April 02, 2006

The Shadow

Now many signs and wonders were done among the people through the apostles. And they were all together in Solomon's Portico. None of the rest dared to join them, but the people held them in high esteem.

The apostles faced terrible persecution, and with the previous fate of Annaias and Sapphira, it is really no wonder that, though respected, people did not dare to join the apostles in the temple or wish to work beside them.

Yet more than ever believers were added to the Lord, great numbers of both men and women, so that they even carried out the sick into the streets, and laid them on cots and mats, in order that Peter's shadow might fall on some of them as he came by. A great number of people would also gather from the towns around Jerusalem, bringing the sick and those tormented by unclean spirits, and they were all cured.

In Acts, 5: 15, people who passed within Peter's shadow were cured. We could assume that people were not cured by the shadow, but by God's power working through Peter.

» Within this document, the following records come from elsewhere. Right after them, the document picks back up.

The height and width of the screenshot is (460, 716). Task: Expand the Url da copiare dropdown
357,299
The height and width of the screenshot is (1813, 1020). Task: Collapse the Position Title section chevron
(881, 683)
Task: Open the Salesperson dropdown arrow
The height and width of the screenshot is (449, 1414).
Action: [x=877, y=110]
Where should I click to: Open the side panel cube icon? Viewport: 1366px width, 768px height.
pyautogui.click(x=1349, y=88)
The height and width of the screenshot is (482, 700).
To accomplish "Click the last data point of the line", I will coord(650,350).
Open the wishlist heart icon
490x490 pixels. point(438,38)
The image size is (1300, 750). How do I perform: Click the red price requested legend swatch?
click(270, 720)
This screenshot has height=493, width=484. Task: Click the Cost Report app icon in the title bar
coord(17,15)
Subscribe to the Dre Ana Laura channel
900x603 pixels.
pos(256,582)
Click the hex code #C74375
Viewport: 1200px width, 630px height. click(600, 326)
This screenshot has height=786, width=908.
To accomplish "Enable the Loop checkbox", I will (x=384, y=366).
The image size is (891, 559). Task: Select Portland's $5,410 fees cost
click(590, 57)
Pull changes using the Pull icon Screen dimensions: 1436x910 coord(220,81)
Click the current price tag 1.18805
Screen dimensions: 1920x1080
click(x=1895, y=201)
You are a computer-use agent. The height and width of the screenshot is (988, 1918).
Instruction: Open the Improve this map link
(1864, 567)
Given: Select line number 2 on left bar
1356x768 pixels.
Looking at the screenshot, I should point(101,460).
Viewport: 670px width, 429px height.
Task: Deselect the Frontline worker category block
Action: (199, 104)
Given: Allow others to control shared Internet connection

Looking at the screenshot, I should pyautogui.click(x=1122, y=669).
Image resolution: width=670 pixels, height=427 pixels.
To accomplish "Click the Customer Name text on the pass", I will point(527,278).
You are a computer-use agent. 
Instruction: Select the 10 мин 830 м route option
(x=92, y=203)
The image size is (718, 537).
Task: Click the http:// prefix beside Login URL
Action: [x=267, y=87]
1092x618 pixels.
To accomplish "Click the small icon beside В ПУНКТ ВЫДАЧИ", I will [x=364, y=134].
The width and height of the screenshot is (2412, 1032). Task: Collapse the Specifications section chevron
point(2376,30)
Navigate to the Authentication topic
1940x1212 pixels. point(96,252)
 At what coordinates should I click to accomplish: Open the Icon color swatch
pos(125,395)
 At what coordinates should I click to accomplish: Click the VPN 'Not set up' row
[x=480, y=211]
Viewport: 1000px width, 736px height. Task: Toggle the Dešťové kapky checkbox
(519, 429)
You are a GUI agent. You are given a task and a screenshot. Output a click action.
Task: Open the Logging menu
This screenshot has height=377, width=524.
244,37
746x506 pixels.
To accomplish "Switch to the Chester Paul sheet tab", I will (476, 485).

The shadow is a curious addition to this healing story. Why is the shadow mentioned?

Later, in more recent history, the shadow receives great relevance by Carl Jung. According to Wikipedia, "In Jungian psychology, the shadow or "shadow aspect" is a part of the unconscious mind which is mysterious and often disagreeable to the conscious mind, but which is also relatively close to the conscious mind. It may be (in part) one's original self, which is superseded during early childhood by the conscious mind; afterwards it comes to contain thoughts that are repressed by the conscious mind. The shadow is instinctive and irrational, but is not necessarily evil even when it might appear to be so. It can be both ruthless in conflict and empathic in friendship. It is important as a source of hunches, for understanding of one's own more inexplicable actions and attitudes (and of others' reactions), and for learning how to cope with the more problematic or troubling aspects of one's personality."


At 3:29 p.m., Blogger crystal said...

Hi Meredith :-). That Jungian stuff is interesting ... maybe Luke wanted us to see Peter as so "in the spirit" that even his shadow aspect was able to heal. It reminds me a little of the scripture passage where a woman is healed by just touching Jesus' clothing.

At 4:33 a.m., Blogger david said...

I wonder what "shadow" meant for such people before we had folks like Jung? Certainly people used to talk of ghosts as "shades" -- I wonder if they saw shadows as somehow connected to people's spirits or souls -- even without Jung's insights to guide them. After all, Jung developed his theories after studying world mythologies.

At 1:20 p.m., Blogger Larry said...

It has some important uses in the O.T.:

Psalm 91:1 and the Psalms often refer to our abiding under the shadow of God's wings.

Of course a Hebrew scholar might tell us more about this.